[Start of Attachment]

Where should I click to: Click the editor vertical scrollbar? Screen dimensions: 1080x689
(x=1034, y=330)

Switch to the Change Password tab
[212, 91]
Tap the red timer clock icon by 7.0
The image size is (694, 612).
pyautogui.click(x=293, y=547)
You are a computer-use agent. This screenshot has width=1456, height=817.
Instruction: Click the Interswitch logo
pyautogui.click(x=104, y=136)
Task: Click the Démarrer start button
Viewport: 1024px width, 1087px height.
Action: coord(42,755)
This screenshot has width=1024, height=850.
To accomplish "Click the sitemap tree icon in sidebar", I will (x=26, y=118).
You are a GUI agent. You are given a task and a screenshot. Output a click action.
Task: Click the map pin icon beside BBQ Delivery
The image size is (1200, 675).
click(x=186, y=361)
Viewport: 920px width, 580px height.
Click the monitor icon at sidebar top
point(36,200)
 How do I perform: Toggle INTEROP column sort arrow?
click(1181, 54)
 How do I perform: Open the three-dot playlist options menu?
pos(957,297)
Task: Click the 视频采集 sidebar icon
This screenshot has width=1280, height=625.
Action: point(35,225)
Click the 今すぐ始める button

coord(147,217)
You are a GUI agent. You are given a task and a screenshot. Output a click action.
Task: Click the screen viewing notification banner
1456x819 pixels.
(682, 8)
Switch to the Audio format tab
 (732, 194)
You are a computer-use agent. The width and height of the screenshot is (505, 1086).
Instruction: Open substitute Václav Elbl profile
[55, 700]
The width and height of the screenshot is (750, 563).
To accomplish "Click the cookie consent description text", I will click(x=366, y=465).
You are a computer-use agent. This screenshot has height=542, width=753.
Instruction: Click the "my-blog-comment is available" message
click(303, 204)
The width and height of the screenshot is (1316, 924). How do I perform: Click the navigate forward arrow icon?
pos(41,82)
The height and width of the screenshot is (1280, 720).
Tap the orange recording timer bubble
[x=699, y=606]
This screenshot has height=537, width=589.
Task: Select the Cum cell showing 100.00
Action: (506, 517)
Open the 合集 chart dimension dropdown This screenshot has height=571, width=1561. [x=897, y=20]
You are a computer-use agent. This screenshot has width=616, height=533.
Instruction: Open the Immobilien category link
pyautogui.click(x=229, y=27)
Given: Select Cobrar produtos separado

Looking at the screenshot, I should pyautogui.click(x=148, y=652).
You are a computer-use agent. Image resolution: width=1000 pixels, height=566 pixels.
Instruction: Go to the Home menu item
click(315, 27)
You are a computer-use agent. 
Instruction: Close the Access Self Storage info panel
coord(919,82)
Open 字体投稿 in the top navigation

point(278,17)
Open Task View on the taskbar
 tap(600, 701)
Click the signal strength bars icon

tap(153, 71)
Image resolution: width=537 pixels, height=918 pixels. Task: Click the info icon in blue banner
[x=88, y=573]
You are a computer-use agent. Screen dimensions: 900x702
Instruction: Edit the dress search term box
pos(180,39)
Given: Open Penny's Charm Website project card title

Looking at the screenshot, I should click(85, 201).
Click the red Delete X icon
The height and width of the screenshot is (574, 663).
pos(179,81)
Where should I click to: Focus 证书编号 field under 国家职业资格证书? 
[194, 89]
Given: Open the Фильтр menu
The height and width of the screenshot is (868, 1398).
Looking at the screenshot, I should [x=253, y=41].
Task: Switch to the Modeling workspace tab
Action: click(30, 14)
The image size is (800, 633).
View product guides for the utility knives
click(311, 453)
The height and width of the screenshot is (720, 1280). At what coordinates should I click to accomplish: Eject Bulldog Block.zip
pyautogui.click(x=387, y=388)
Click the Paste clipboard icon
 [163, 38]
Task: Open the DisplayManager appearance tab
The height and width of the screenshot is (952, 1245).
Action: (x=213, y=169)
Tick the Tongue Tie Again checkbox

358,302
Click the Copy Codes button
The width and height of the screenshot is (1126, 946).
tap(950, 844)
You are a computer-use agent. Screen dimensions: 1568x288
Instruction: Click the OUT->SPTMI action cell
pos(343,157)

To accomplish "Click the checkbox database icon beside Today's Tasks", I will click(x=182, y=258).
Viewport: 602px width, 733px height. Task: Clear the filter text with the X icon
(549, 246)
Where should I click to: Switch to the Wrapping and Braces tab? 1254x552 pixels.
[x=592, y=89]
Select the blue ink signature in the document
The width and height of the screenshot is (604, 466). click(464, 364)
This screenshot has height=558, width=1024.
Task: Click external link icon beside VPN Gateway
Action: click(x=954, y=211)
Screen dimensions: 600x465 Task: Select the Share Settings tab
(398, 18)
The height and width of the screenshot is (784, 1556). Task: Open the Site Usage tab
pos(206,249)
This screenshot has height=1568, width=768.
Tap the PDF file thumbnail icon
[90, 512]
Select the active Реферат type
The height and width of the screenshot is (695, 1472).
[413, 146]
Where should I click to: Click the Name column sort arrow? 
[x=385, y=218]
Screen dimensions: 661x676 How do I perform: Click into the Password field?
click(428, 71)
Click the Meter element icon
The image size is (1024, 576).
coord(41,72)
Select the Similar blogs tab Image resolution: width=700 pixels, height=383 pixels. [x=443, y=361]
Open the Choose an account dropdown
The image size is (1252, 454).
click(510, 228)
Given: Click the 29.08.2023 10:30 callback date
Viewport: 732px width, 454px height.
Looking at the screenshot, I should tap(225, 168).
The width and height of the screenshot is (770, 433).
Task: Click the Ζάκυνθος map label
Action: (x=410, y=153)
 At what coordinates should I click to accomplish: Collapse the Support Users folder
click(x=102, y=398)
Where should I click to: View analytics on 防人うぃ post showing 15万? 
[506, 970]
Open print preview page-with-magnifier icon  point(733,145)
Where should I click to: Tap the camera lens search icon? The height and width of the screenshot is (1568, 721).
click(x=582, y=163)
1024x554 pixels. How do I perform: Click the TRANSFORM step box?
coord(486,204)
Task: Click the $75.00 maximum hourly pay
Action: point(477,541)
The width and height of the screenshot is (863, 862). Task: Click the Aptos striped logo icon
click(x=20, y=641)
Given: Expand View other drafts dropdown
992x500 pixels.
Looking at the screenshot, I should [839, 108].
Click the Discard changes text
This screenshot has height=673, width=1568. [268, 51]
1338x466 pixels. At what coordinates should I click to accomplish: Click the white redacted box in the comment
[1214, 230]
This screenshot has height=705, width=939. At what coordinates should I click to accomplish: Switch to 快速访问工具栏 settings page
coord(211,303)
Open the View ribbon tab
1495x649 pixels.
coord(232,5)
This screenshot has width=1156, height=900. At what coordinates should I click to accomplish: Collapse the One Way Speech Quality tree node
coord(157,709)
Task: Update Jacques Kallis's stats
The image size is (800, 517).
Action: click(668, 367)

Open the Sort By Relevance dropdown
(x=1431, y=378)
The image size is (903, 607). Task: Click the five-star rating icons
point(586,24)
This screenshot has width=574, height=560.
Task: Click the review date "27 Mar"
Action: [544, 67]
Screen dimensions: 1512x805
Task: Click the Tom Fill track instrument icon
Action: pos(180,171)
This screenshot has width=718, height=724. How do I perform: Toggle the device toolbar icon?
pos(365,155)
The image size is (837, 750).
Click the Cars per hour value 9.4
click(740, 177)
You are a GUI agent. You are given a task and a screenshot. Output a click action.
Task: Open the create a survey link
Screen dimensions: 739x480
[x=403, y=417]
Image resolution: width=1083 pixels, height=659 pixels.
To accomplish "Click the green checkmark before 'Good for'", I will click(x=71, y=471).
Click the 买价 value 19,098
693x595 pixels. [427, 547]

[End of Attachment]

#### EXERCISE INSTRUCTIONS
Every line above should be reproduced precisely.

#### WRITTEN RESPONSE
Where should I click to: Click the editor vertical scrollbar? Screen dimensions: 1080x689
(x=1034, y=330)

Switch to the Change Password tab
[212, 91]
Tap the red timer clock icon by 7.0
The image size is (694, 612).
pyautogui.click(x=293, y=547)
You are a computer-use agent. This screenshot has width=1456, height=817.
Instruction: Click the Interswitch logo
pyautogui.click(x=104, y=136)
Task: Click the Démarrer start button
Viewport: 1024px width, 1087px height.
Action: coord(42,755)
This screenshot has width=1024, height=850.
To accomplish "Click the sitemap tree icon in sidebar", I will (x=26, y=118).
You are a GUI agent. You are given a task and a screenshot. Output a click action.
Task: Click the map pin icon beside BBQ Delivery
The image size is (1200, 675).
click(x=186, y=361)
Viewport: 920px width, 580px height.
Click the monitor icon at sidebar top
point(36,200)
 How do I perform: Toggle INTEROP column sort arrow?
click(1181, 54)
 How do I perform: Open the three-dot playlist options menu?
pos(957,297)
Task: Click the 视频采集 sidebar icon
This screenshot has width=1280, height=625.
Action: point(35,225)
Click the 今すぐ始める button

coord(147,217)
You are a GUI agent. You are given a task and a screenshot. Output a click action.
Task: Click the screen viewing notification banner
1456x819 pixels.
(682, 8)
Switch to the Audio format tab
 (732, 194)
You are a computer-use agent. The width and height of the screenshot is (505, 1086).
Instruction: Open substitute Václav Elbl profile
[55, 700]
The width and height of the screenshot is (750, 563).
To accomplish "Click the cookie consent description text", I will click(x=366, y=465).
You are a computer-use agent. This screenshot has height=542, width=753.
Instruction: Click the "my-blog-comment is available" message
click(303, 204)
The width and height of the screenshot is (1316, 924). How do I perform: Click the navigate forward arrow icon?
pos(41,82)
The height and width of the screenshot is (1280, 720).
Tap the orange recording timer bubble
[x=699, y=606]
This screenshot has height=537, width=589.
Task: Select the Cum cell showing 100.00
Action: (506, 517)
Open the 合集 chart dimension dropdown This screenshot has height=571, width=1561. [x=897, y=20]
You are a computer-use agent. This screenshot has width=616, height=533.
Instruction: Open the Immobilien category link
pyautogui.click(x=229, y=27)
Given: Select Cobrar produtos separado

Looking at the screenshot, I should pyautogui.click(x=148, y=652).
You are a computer-use agent. Image resolution: width=1000 pixels, height=566 pixels.
Instruction: Go to the Home menu item
click(315, 27)
You are a computer-use agent. 
Instruction: Close the Access Self Storage info panel
coord(919,82)
Open 字体投稿 in the top navigation

point(278,17)
Open Task View on the taskbar
 tap(600, 701)
Click the signal strength bars icon

tap(153, 71)
Image resolution: width=537 pixels, height=918 pixels. Task: Click the info icon in blue banner
[x=88, y=573]
You are a computer-use agent. Screen dimensions: 900x702
Instruction: Edit the dress search term box
pos(180,39)
Given: Open Penny's Charm Website project card title

Looking at the screenshot, I should click(85, 201).
Click the red Delete X icon
The height and width of the screenshot is (574, 663).
pos(179,81)
Where should I click to: Focus 证书编号 field under 国家职业资格证书? 
[194, 89]
Given: Open the Фильтр menu
The height and width of the screenshot is (868, 1398).
Looking at the screenshot, I should [x=253, y=41].
Task: Switch to the Modeling workspace tab
Action: click(30, 14)
The image size is (800, 633).
View product guides for the utility knives
click(311, 453)
The height and width of the screenshot is (720, 1280). At what coordinates should I click to accomplish: Eject Bulldog Block.zip
pyautogui.click(x=387, y=388)
Click the Paste clipboard icon
 [163, 38]
Task: Open the DisplayManager appearance tab
The height and width of the screenshot is (952, 1245).
Action: (x=213, y=169)
Tick the Tongue Tie Again checkbox

358,302
Click the Copy Codes button
The width and height of the screenshot is (1126, 946).
tap(950, 844)
You are a computer-use agent. Screen dimensions: 1568x288
Instruction: Click the OUT->SPTMI action cell
pos(343,157)

To accomplish "Click the checkbox database icon beside Today's Tasks", I will click(x=182, y=258).
Viewport: 602px width, 733px height. Task: Clear the filter text with the X icon
(549, 246)
Where should I click to: Switch to the Wrapping and Braces tab? 1254x552 pixels.
[x=592, y=89]
Select the blue ink signature in the document
The width and height of the screenshot is (604, 466). click(464, 364)
This screenshot has height=558, width=1024.
Task: Click external link icon beside VPN Gateway
Action: click(x=954, y=211)
Screen dimensions: 600x465 Task: Select the Share Settings tab
(398, 18)
The height and width of the screenshot is (784, 1556). Task: Open the Site Usage tab
pos(206,249)
This screenshot has height=1568, width=768.
Tap the PDF file thumbnail icon
[90, 512]
Select the active Реферат type
The height and width of the screenshot is (695, 1472).
[413, 146]
Where should I click to: Click the Name column sort arrow? 
[x=385, y=218]
Screen dimensions: 661x676 How do I perform: Click into the Password field?
click(428, 71)
Click the Meter element icon
The image size is (1024, 576).
coord(41,72)
Select the Similar blogs tab Image resolution: width=700 pixels, height=383 pixels. [x=443, y=361]
Open the Choose an account dropdown
The image size is (1252, 454).
click(510, 228)
Given: Click the 29.08.2023 10:30 callback date
Viewport: 732px width, 454px height.
Looking at the screenshot, I should tap(225, 168).
The width and height of the screenshot is (770, 433).
Task: Click the Ζάκυνθος map label
Action: (x=410, y=153)
 At what coordinates should I click to accomplish: Collapse the Support Users folder
click(x=102, y=398)
Where should I click to: View analytics on 防人うぃ post showing 15万? 
[506, 970]
Open print preview page-with-magnifier icon  point(733,145)
Where should I click to: Tap the camera lens search icon? The height and width of the screenshot is (1568, 721).
click(x=582, y=163)
1024x554 pixels. How do I perform: Click the TRANSFORM step box?
coord(486,204)
Task: Click the $75.00 maximum hourly pay
Action: point(477,541)
The width and height of the screenshot is (863, 862). Task: Click the Aptos striped logo icon
click(x=20, y=641)
Given: Expand View other drafts dropdown
992x500 pixels.
Looking at the screenshot, I should [839, 108].
Click the Discard changes text
This screenshot has height=673, width=1568. [268, 51]
1338x466 pixels. At what coordinates should I click to accomplish: Click the white redacted box in the comment
[1214, 230]
This screenshot has height=705, width=939. At what coordinates should I click to accomplish: Switch to 快速访问工具栏 settings page
coord(211,303)
Open the View ribbon tab
1495x649 pixels.
coord(232,5)
This screenshot has width=1156, height=900. At what coordinates should I click to accomplish: Collapse the One Way Speech Quality tree node
coord(157,709)
Task: Update Jacques Kallis's stats
The image size is (800, 517).
Action: click(668, 367)

Open the Sort By Relevance dropdown
(x=1431, y=378)
The image size is (903, 607). Task: Click the five-star rating icons
point(586,24)
This screenshot has width=574, height=560.
Task: Click the review date "27 Mar"
Action: [544, 67]
Screen dimensions: 1512x805
Task: Click the Tom Fill track instrument icon
Action: pos(180,171)
This screenshot has width=718, height=724. How do I perform: Toggle the device toolbar icon?
pos(365,155)
The image size is (837, 750).
Click the Cars per hour value 9.4
click(740, 177)
You are a GUI agent. You are given a task and a screenshot. Output a click action.
Task: Open the create a survey link
Screen dimensions: 739x480
[x=403, y=417]
Image resolution: width=1083 pixels, height=659 pixels.
To accomplish "Click the green checkmark before 'Good for'", I will click(x=71, y=471).
Click the 买价 value 19,098
693x595 pixels. [427, 547]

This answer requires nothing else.